At the Society of Actuaries (SOA) Living to 100 Symposium, researchers share ideas and knowledge about ageing and its implications for social and financial systems. At last January’s meeting, several speakers discussed the idea of treating the underlying causes of ageing itself to help delay the onset of age-related diseases.
Professor Nir Barzilai, Director of the Institute for Aging Research at the Albert Einstein College of Medicine, explained that ageing itself is the strongest risk factor for all age-related diseases, and that an individual’s genes and environment only determine which disease occurs first. Individuals with exceptional longevity manifest delayed onset of age-associated disease. Instead of fighting one disease at a time, we could instead fight the ageing process itself. Barzilai explained how the TAME study showed Metformin, a drug for treating type 2 diabetes, delayed ageing effects in nematodes and mice. The study also aimed to get the U.S. Food and Drug Administration (FDA) to classify ageing as a disease, and thus a target for pharmaceutical companies’ research.

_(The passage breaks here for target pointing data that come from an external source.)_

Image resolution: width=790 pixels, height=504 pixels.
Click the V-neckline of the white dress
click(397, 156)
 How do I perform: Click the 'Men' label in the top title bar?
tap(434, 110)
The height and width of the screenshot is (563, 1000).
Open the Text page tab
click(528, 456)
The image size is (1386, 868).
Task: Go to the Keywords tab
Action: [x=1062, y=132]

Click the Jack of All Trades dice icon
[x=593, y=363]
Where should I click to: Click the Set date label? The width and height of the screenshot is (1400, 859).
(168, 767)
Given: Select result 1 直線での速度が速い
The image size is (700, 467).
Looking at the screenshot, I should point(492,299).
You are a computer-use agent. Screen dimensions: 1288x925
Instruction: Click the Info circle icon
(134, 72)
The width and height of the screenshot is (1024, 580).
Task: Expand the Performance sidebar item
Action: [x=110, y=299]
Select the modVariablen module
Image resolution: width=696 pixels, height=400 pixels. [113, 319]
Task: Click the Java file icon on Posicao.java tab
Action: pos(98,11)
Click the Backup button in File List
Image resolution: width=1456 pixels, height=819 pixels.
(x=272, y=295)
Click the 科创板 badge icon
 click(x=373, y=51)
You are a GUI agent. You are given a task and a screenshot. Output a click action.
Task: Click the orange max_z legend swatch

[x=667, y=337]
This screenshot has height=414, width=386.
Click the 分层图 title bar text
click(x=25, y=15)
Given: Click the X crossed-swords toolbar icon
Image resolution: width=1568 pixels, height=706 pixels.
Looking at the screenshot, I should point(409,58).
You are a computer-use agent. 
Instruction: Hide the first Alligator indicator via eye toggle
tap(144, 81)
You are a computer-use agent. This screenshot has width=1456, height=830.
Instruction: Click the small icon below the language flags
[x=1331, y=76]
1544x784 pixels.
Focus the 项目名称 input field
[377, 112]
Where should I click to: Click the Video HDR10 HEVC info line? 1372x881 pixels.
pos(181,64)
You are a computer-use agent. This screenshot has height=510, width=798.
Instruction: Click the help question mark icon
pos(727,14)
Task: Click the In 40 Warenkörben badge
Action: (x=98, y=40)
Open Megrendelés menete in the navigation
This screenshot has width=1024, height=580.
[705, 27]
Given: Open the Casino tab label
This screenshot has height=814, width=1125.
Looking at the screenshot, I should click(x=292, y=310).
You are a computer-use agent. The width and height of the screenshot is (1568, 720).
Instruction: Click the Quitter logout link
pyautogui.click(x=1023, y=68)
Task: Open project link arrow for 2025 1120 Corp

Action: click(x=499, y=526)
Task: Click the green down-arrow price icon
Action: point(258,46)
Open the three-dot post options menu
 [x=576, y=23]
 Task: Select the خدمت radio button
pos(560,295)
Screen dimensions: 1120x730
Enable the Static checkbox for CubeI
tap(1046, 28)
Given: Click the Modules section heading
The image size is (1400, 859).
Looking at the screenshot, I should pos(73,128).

Judith Campisi, professor of biogerontology at the Buck Institute for Research on Aging, presented research linking age-related degeneration with cancer and cellular senescence. The research partly concerns a tumour suppressor mechanism that stops cells from dividing, thus preventing cancer. But what is good for young people may be unhelpful in older individuals. Cellular senescence is linked to secreting molecules that can have profound effect on neighbouring cells and therefore actually drive ageing. As we accumulate senescent cells during our lifetime, the risk for all major age-related diseases and cancer increases. Campisi explained that pharmacological interventions that manipulate this process could have the potential to extend the years of healthy life.
The symposium also addressed deterioration in mortality rate. After a steady increase in life expectancy for decades, mortality improvements have slowed significantly. Mortality has even increased in the UK between 2014 and 2015, and a similar dampening of improvements has been observed in the U.S. and Canada. The reasons are unclear and can’t be generalised, but include a spike in mortality linked to influenza and respiratory diseases, increased mortality from dementia, and accidents involving substance abuse and self-harm. Particularly worth mentioning is the opioid epidemic in the U.S. and Canada, which has led to the highest increase in mortality rates among middle-aged people regardless of origin and race.
Whether these mortality findings have implications for the longer term or this is just a temporary drop in the steady increase of life expectancy, open questions remain that must be addressed over the next few years.